Segment Start: Entries shown

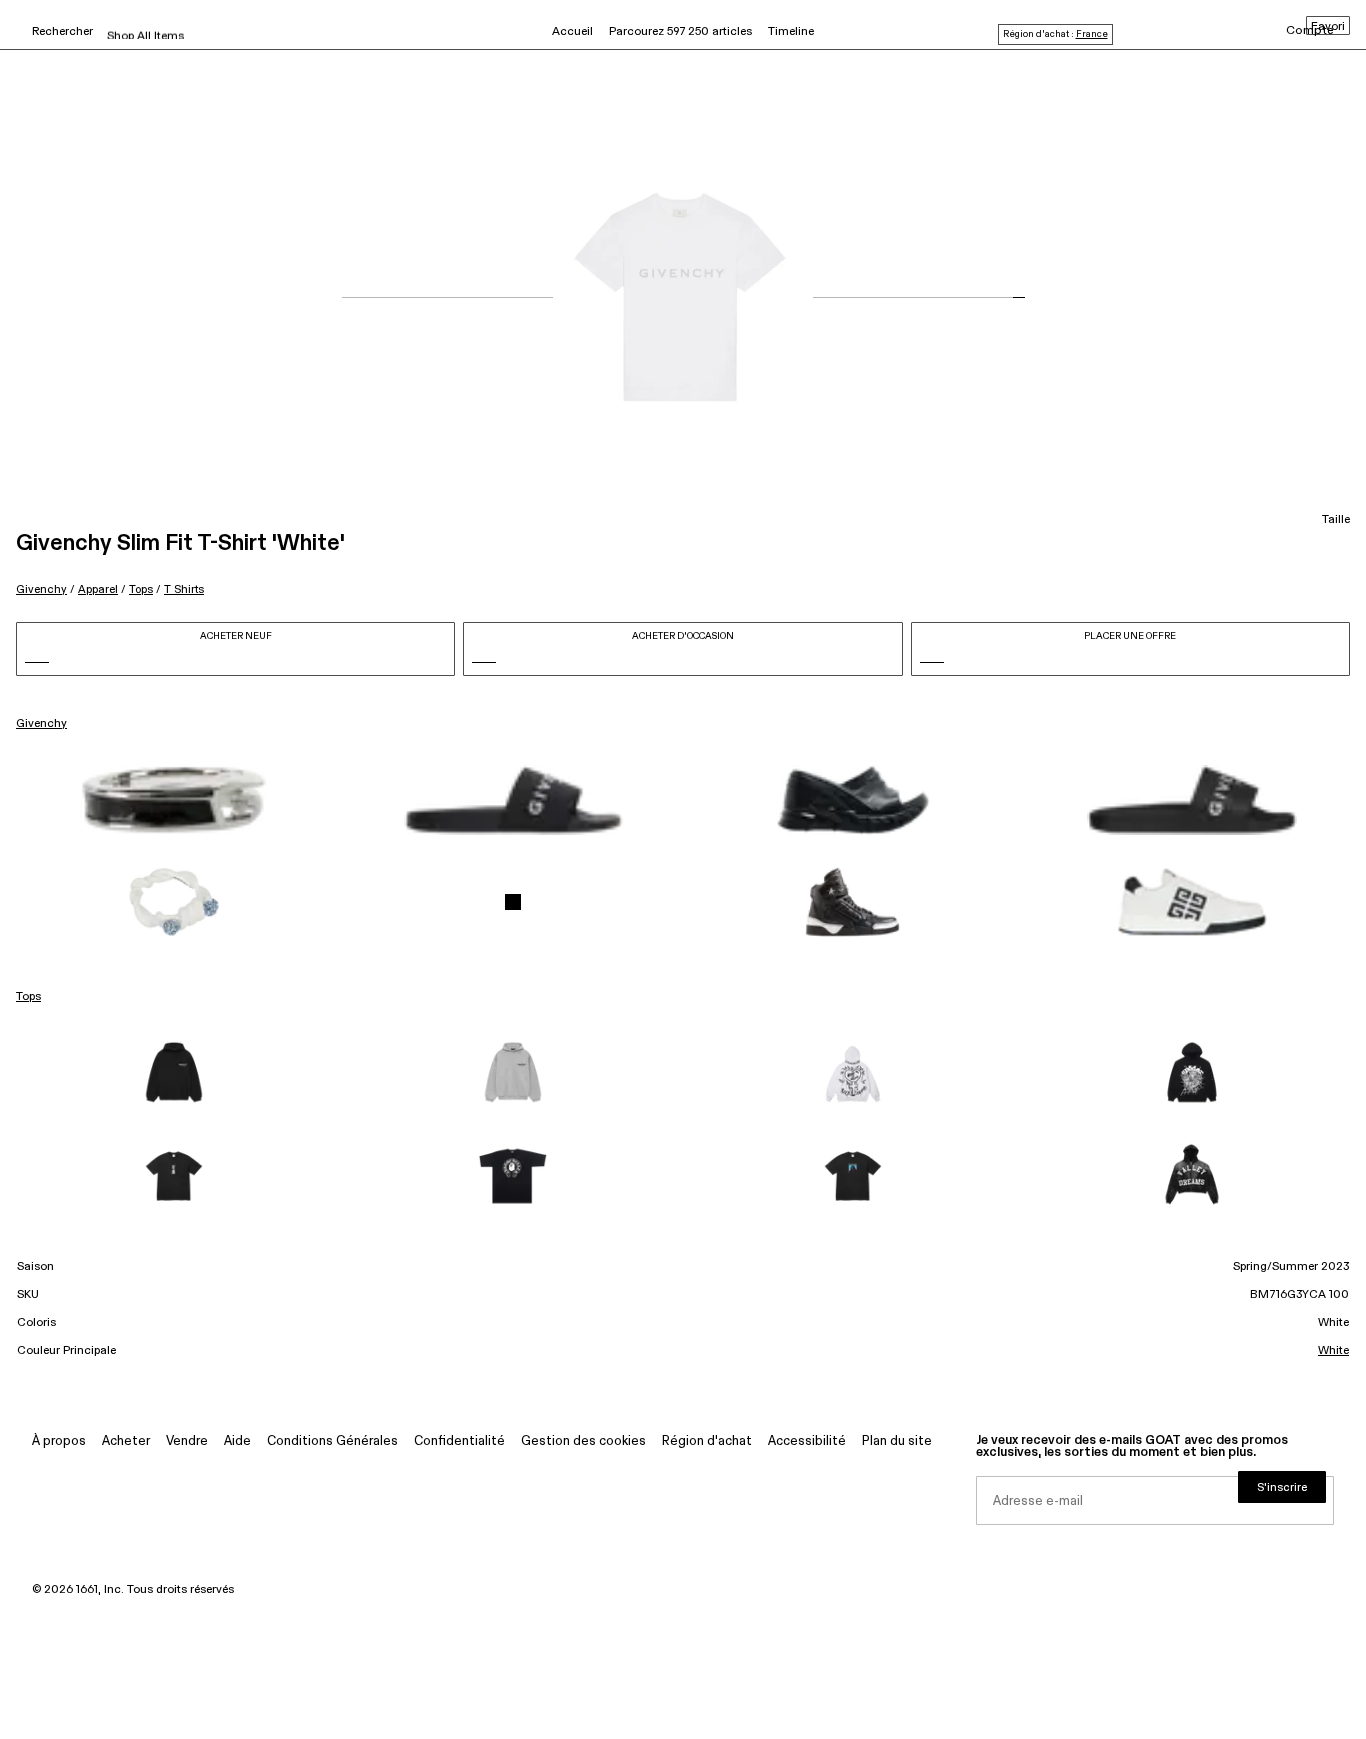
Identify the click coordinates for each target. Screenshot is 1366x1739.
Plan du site (897, 1441)
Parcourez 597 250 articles (680, 32)
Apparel (98, 589)
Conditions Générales (332, 1441)
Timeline (791, 32)
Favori (1328, 27)
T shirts (184, 589)
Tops (141, 589)
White (1333, 1351)
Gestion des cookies (583, 1441)
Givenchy (41, 589)
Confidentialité (459, 1441)
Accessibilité (807, 1441)
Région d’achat (707, 1441)
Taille (1336, 520)
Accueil (572, 32)
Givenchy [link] (41, 724)
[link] (174, 800)
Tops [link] (28, 997)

Segment End: Entries shown

Your task: Word for word, give the entries above again, with no images included.

Written solution:
Identify the click coordinates for each target. Screenshot is 1366x1739.
Plan du site (897, 1441)
Parcourez 597 250 articles (680, 32)
Apparel (98, 589)
Conditions Générales (332, 1441)
Timeline (791, 32)
Favori (1328, 27)
T shirts (184, 589)
Tops (141, 589)
White (1333, 1351)
Gestion des cookies (583, 1441)
Givenchy (41, 589)
Confidentialité (459, 1441)
Accessibilité (807, 1441)
Région d’achat (707, 1441)
Taille (1336, 520)
Accueil (572, 32)
Givenchy [link] (41, 724)
[link] (174, 800)
Tops [link] (28, 997)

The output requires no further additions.